> Work order
Please find every line in the entries below that contains the string "agent", and copy it.

> Exercise materials
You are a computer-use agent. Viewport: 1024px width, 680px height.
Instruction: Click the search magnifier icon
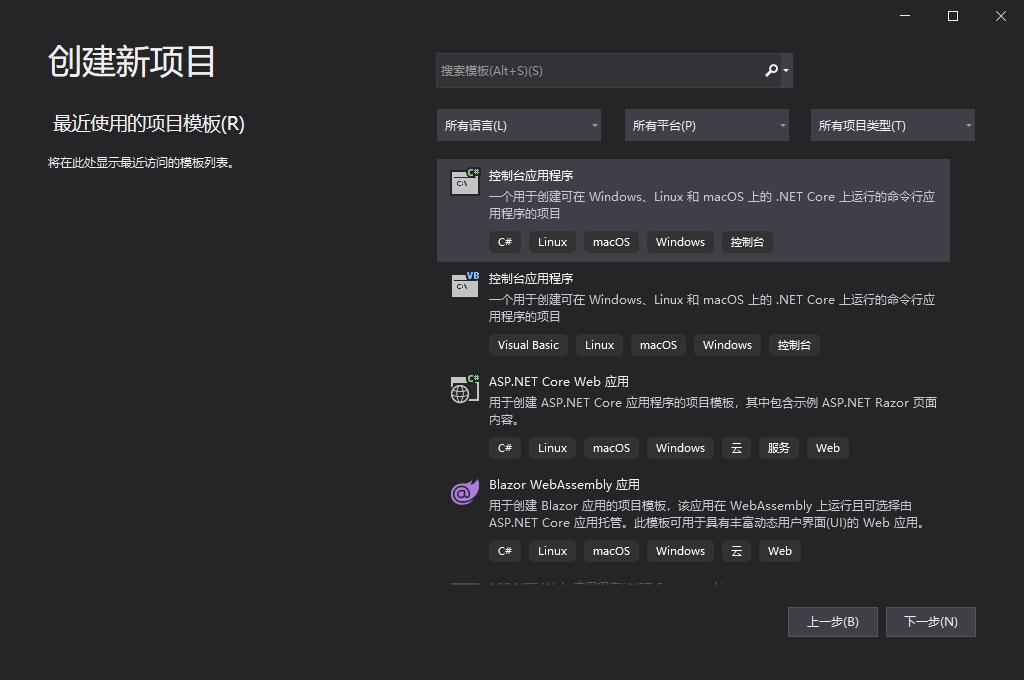771,70
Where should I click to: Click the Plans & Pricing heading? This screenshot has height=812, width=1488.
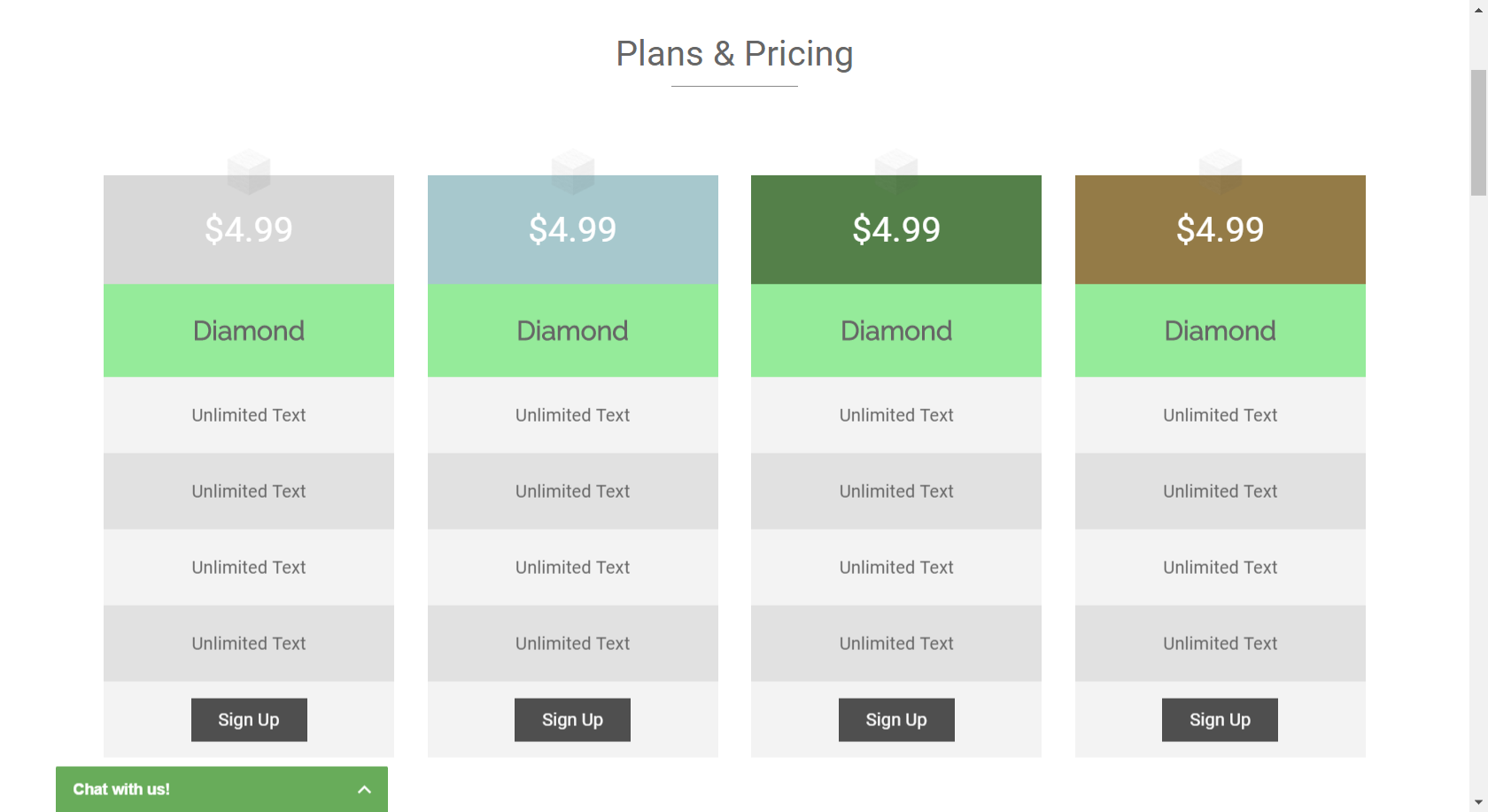734,54

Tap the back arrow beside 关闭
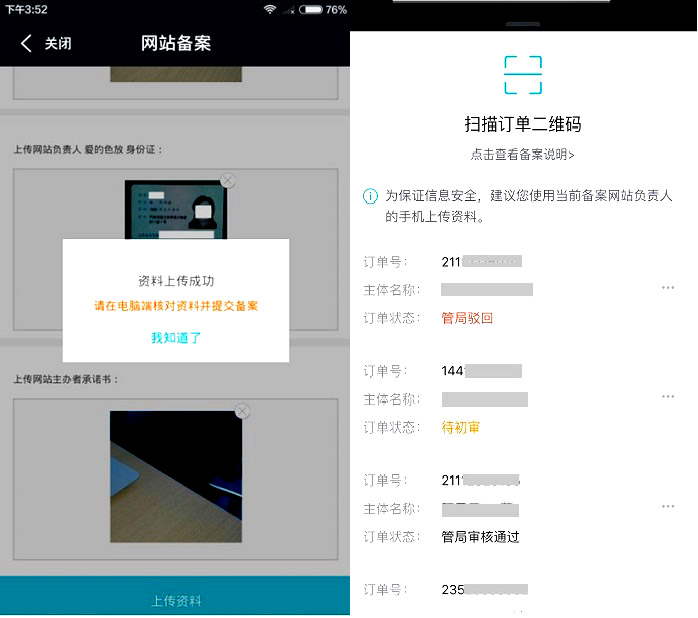pos(26,43)
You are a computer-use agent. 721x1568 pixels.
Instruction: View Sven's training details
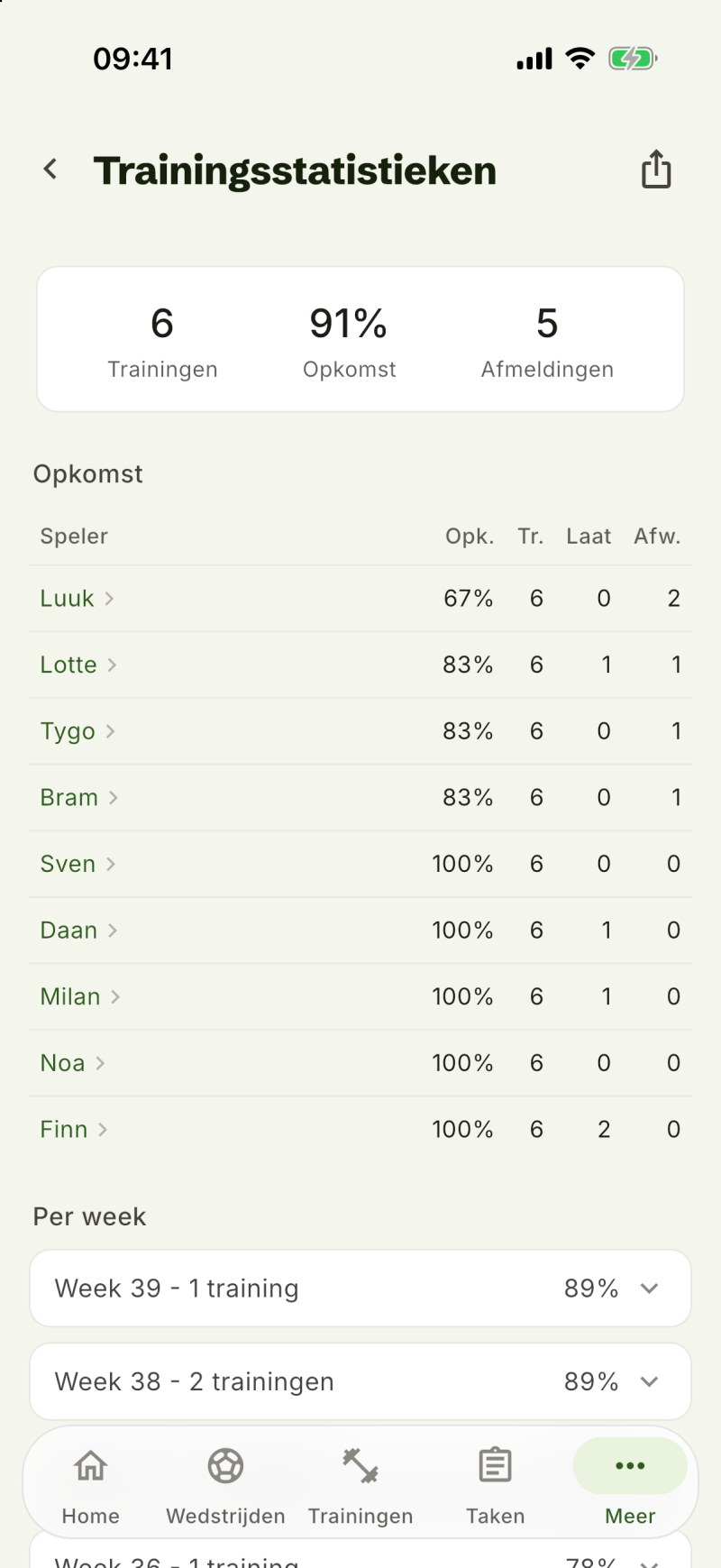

> Response area
You are a computer-use agent. Viewport: 1024px width, 680px height.
You are a computer-use agent. 721x1568 pixels.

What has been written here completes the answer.